DIRECTIONS FOR THIS TASK: Rewrite the material below, replacing "dropdown" with "drop-down menu" and keeping everything else the same.
-- BEGIN --
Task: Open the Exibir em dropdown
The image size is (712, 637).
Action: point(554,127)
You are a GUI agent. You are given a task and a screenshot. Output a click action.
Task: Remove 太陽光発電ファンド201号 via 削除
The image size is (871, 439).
-- END --
RESPONSE TO THIS EXERCISE:
Task: Open the Exibir em drop-down menu
The image size is (712, 637).
Action: point(554,127)
You are a GUI agent. You are given a task and a screenshot. Output a click action.
Task: Remove 太陽光発電ファンド201号 via 削除
The image size is (871, 439).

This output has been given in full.